[Istruzioni]
**1.** Secondo l'estratto, per quali motivi la commissione di revisione ha raccomandato all'unanimità di rimpatriare Mohammed al-Qahtani?
**2.** Trascrivi dall'estratto il passo compreso tra "Torturato e rinchiuso" e "tenendolo sotto controllo.", estremi inclusi.

Torturato e rinchiuso per 20 anni perché sospettato di essere il ventesimo mancato dirottatore degli attentati dell’11 settembre 2001 potrebbe essere a breve liberato dal carcere di Guantanamo di Mohammed al-Qahtani, cittadino saudita. La commissione di revisione del centro di detenzione nell’isola di Cuba ha raccomandato all’unanimità di rimpatriarlo in una struttura riabilitativa per estremisti perché a Guantanamo non può ricevere un adeguato trattamento medico e non rappresenta più una minaccia alla sicurezza nazionale. Secondo un rapporto medico, le condizioni di salute mentale del detenuto, che ora ha 42 anni, sono “significativamente compromesse”, ma può tornare nel suo Paese perché è in grado di contare sul sostegno della famiglia e sulla capacità dell’Arabia Saudita di fornire le cure del caso, tenendolo sotto controllo.

“È una decisione attesa da tempo”, ha commentato il suo avvocato Ramzi Kassem: “Nonostante la gravità della sua malattia, Mohammed non pone rischi per nessuno e ha bisogno di trattamenti psichiatrici in Arabia Saudita, non di continuare la sua carcerazione a Cuba”. Al-Qahtani è uno dei 39 rimasti nella prigione di guerra Usa e potrebbe essere il primo rimpatriato dei 19 per i quali è già stato consigliato il trasferimento. Ma la sua imminente liberazione, forse già a marzo, non cancella gli orrori e gli abusi che ha subito in tutti questi anni.

[Elenco righe]
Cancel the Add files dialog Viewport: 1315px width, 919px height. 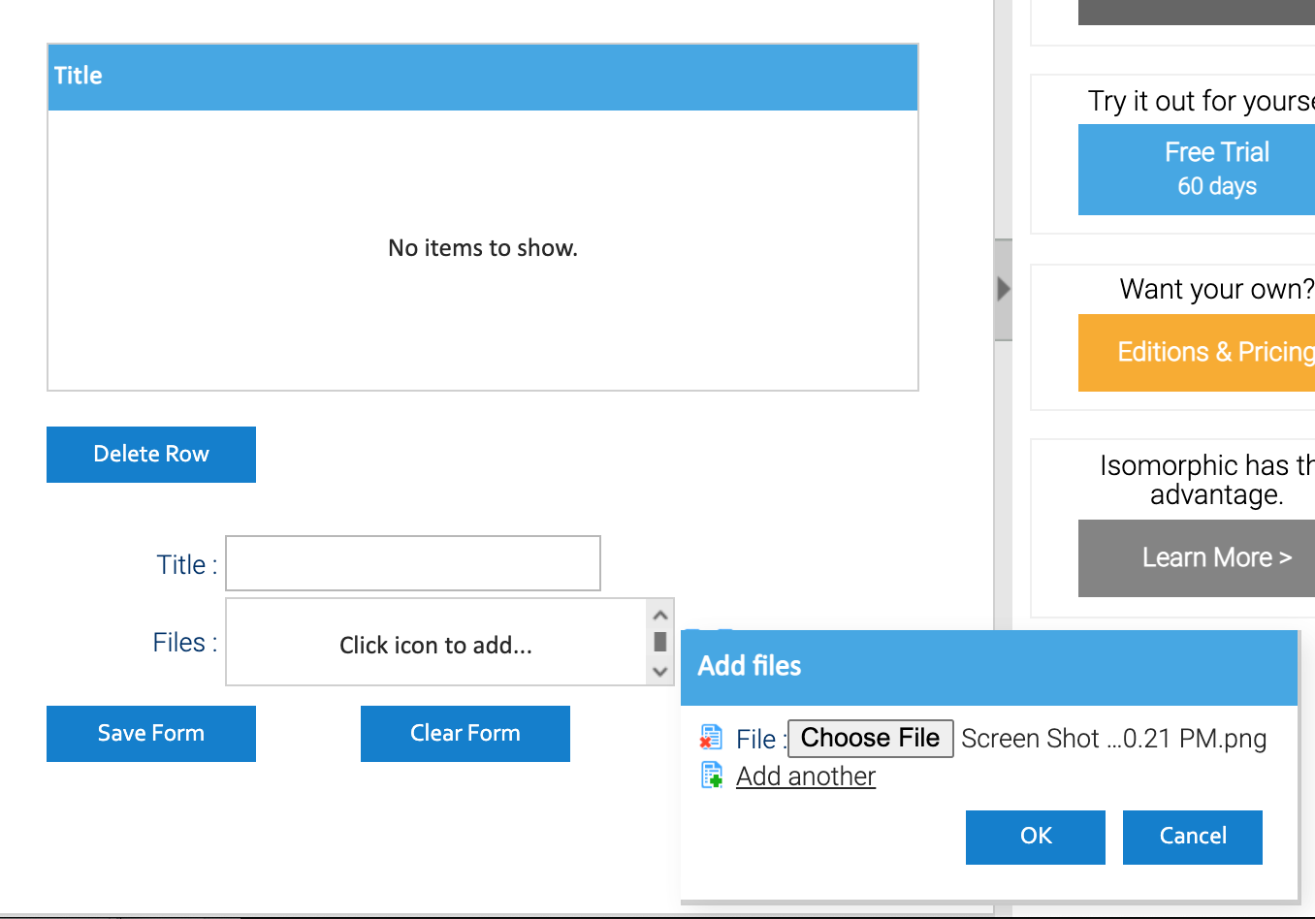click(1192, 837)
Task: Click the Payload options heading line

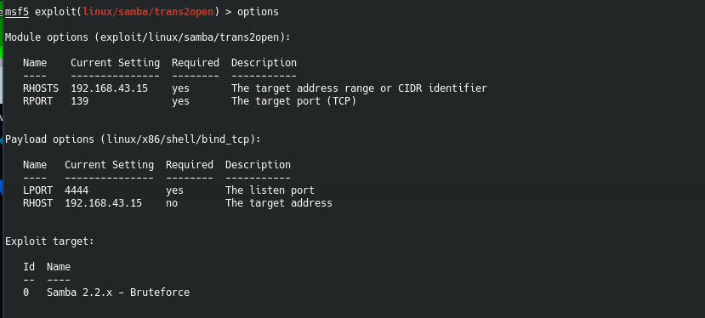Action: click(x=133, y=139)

* * *

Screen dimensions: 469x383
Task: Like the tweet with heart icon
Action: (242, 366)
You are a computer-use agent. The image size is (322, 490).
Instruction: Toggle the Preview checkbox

--

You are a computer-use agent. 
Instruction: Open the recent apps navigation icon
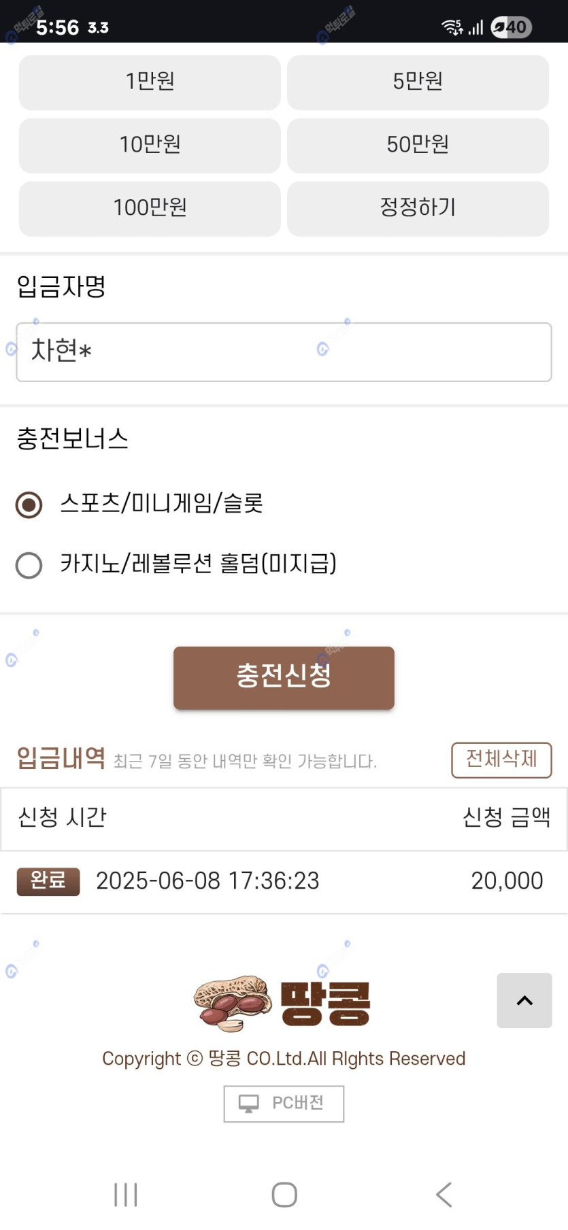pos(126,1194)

[Risposte]
**1.** La commissione ha raccomandato il rimpatrio in una struttura riabilitativa per estremisti per due motivi. A Guantanamo al-Qahtani non può ricevere un adeguato trattamento medico. Inoltre non rappresenta più una minaccia alla sicurezza nazionale.

**2.**
Torturato e rinchiuso per 20 anni perché sospettato di essere il ventesimo mancato dirottatore degli attentati dell’11 settembre 2001 potrebbe essere a breve liberato dal carcere di Guantanamo di Mohammed al-Qahtani, cittadino saudita. La commissione di revisione del centro di detenzione nell’isola di Cuba ha raccomandato all’unanimità di rimpatriarlo in una struttura riabilitativa per estremisti perché a Guantanamo non può ricevere un adeguato trattamento medico e non rappresenta più una minaccia alla sicurezza nazionale. Secondo un rapporto medico, le condizioni di salute mentale del detenuto, che ora ha 42 anni, sono “significativamente compromesse”, ma può tornare nel suo Paese perché è in grado di contare sul sostegno della famiglia e sulla capacità dell’Arabia Saudita di fornire le cure del caso, tenendolo sotto controllo.